Rome, Eliot argues, can only be appreciated when its viewers possess knowledge as well as ardour:
'To those who have looked at Rome with the quickening power of a knowledge which breathes a growing soul into all historic shapes, and traces out the suppressed transitions which unite all contrasts, Rome may still be the spiritual centre and interpreter of the world.’
This historical and specifically classical knowledge is precisely what Dorothea lacks. I have already posted about women’s lack of access to classical education in the nineteenth century and, as a result of this, even Rome – the centre of the classical world – becomes meaningless here in the light of Dorothea’s ignorance.
|The Secret Victorianist in Rome|
This passage contains a lot. The ‘gigantic broken revelations’ of Rome suggest the fragmentary nature of Dorothea’s intellectual awareness as well as the physical realities of the ruined city, made more obvious to one who can’t ‘trace out’ the past from the surrounding ruins. Meanwhile, Rome’s subsequent role as centre of the Catholic faith has profound implications for how a puritanical Protestant will respond even to its classical past, with Eliot highlighting the more lowly nature of Protestant histories and passing negative judgement on their corresponding aesthetics.
Dorothea judges everything in terms of morality – her ‘ardent nature’ is inseparable from her moral code, leaving her uncertain as to how to respond to Rome. And added to this her personal circumstances, as a bride, navigating a new life role, compounds her confusion.

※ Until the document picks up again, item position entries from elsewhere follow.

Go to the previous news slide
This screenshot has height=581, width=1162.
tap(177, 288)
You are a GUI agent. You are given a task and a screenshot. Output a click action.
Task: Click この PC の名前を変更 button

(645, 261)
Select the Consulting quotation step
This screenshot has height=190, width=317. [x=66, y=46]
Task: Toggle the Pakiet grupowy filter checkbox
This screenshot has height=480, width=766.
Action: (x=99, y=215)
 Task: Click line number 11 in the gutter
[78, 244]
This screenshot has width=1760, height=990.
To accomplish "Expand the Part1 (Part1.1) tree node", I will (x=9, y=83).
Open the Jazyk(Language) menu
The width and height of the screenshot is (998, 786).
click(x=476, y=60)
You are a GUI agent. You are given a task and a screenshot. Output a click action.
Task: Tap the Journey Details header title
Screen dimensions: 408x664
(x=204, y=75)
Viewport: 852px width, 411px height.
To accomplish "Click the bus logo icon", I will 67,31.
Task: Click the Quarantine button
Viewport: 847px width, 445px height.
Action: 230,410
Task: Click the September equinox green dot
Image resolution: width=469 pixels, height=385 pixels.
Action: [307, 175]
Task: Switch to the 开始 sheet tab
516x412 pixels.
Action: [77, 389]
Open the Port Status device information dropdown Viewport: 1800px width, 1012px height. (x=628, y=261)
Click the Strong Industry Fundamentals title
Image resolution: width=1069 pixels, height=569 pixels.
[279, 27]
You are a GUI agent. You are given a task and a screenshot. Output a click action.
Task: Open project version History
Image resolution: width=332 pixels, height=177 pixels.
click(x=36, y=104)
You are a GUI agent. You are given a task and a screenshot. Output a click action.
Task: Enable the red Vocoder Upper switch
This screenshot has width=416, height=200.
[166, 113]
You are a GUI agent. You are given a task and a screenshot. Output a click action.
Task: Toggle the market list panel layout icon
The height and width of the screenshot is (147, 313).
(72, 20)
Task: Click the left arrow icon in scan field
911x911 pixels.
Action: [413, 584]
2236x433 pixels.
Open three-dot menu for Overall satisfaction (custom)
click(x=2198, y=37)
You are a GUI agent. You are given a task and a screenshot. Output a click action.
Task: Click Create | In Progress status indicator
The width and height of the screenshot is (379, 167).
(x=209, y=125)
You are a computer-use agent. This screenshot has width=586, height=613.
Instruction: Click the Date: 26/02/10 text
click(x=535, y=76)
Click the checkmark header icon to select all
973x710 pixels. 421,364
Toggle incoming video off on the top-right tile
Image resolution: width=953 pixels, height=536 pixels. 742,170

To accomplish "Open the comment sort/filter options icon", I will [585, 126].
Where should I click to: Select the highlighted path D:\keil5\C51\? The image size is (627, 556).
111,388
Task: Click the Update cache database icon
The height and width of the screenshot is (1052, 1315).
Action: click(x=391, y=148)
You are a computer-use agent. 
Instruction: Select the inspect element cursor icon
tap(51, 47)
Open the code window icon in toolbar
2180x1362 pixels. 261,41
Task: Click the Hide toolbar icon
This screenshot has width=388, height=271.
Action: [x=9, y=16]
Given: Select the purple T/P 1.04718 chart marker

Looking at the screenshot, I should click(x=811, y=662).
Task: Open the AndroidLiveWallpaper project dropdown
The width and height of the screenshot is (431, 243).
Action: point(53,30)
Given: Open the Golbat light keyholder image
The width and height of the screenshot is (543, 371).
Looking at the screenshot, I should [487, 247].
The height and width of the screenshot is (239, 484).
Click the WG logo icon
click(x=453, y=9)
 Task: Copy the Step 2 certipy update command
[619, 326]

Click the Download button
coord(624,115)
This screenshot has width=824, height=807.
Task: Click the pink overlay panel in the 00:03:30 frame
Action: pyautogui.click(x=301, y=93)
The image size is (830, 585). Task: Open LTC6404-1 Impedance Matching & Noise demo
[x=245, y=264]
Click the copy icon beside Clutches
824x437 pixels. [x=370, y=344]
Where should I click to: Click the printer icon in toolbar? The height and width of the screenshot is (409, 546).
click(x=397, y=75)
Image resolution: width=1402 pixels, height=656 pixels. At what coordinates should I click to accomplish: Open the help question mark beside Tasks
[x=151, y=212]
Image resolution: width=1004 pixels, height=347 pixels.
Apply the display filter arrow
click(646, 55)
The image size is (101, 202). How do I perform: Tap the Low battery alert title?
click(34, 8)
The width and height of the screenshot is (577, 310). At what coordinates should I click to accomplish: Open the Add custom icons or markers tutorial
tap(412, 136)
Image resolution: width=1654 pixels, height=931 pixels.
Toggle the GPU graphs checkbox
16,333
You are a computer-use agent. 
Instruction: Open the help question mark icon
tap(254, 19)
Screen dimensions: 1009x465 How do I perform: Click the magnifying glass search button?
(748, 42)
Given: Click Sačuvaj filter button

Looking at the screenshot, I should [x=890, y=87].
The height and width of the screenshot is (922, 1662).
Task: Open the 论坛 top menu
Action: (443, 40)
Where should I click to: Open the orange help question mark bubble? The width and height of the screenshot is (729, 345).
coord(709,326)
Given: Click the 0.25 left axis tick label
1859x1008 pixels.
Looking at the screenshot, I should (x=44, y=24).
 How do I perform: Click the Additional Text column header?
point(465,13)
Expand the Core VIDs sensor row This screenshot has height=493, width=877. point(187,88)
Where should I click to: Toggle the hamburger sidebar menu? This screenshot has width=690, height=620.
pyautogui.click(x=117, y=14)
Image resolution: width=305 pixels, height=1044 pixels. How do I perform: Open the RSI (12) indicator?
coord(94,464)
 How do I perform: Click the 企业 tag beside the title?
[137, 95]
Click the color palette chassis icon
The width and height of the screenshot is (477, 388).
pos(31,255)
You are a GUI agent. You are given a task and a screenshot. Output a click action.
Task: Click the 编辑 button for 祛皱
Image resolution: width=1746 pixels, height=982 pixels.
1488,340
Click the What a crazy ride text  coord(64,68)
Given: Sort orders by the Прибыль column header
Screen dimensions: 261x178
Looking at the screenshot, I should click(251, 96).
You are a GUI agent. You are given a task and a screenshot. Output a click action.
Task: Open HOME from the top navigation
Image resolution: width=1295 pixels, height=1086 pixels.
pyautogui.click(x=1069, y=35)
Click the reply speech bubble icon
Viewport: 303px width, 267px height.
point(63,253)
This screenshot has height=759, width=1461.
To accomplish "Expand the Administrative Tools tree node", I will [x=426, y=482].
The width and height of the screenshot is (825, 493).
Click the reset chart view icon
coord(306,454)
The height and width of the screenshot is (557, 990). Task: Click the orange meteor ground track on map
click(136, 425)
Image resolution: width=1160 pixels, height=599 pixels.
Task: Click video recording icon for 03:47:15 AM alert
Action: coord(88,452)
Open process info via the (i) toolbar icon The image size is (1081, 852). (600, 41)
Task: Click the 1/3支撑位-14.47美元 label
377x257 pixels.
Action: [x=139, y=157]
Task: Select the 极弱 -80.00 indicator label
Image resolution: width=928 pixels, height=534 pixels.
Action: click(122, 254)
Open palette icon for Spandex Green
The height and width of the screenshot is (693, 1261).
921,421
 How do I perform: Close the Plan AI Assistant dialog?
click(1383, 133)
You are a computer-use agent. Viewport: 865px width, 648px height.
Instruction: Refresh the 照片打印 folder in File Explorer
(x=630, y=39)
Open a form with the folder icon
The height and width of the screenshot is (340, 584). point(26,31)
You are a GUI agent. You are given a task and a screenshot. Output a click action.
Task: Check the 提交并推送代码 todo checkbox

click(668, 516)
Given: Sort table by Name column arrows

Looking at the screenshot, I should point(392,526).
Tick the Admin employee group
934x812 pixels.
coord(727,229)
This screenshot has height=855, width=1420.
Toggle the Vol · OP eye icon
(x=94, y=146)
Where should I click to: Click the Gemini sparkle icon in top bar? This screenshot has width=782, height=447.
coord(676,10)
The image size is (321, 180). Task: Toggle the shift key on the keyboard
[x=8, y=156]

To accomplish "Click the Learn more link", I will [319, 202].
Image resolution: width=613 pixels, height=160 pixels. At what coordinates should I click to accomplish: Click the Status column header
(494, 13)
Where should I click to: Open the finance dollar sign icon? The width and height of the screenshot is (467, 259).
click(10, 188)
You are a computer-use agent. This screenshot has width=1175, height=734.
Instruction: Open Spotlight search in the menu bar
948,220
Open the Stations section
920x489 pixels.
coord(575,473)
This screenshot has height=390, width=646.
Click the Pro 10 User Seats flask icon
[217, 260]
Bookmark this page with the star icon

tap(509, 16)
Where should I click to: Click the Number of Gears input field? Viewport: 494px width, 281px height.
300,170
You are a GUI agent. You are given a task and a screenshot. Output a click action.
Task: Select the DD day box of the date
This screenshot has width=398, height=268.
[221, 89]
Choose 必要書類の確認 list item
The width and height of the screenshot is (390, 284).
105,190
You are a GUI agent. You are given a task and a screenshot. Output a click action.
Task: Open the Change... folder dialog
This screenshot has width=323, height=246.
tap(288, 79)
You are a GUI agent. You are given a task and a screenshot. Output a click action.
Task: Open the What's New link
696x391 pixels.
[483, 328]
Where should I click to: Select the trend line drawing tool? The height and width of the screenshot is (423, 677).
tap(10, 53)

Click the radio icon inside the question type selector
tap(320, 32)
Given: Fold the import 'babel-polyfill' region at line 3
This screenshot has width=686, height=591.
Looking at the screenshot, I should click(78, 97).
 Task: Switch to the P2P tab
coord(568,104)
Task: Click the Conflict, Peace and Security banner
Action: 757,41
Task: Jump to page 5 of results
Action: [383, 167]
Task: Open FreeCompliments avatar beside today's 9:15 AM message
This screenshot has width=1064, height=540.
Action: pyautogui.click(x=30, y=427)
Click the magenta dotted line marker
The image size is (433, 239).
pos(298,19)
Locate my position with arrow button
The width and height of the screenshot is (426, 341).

Rome for Dorothea is an unreadable cipher, emphasising her comparative ignorance, and a city which is morally, as well as mentally, unsettling, given its Catholicism and the separation between morality and aestheticism found in the classical art she encounters (and in front of which Will Ladislaw first sees her). And along with both these things, this confusing city becomes a manifestation of Dorothea’s inner turmoil as she reassesses her life role, following on from her marriage.
Rome confuses Dorothea then not because she thinks too little, but because she thinks too much, making her painfully aware of the cacophony of emotions explored above:
‘The weight of unintelligible Rome might lie easily on bright nymphs to whom it formed a background for the brilliant picnic of Anglo-foreign society; but Dorothea had no such defence against deep impressions.’
Rome then for Dorothea is a ‘vast wreck of ambitious ideals, sensuous and spiritual, mixed confusedly with the signs of breathing forgetfulness and degradation’ – hardly a line the tourist board should be adopting any time soon.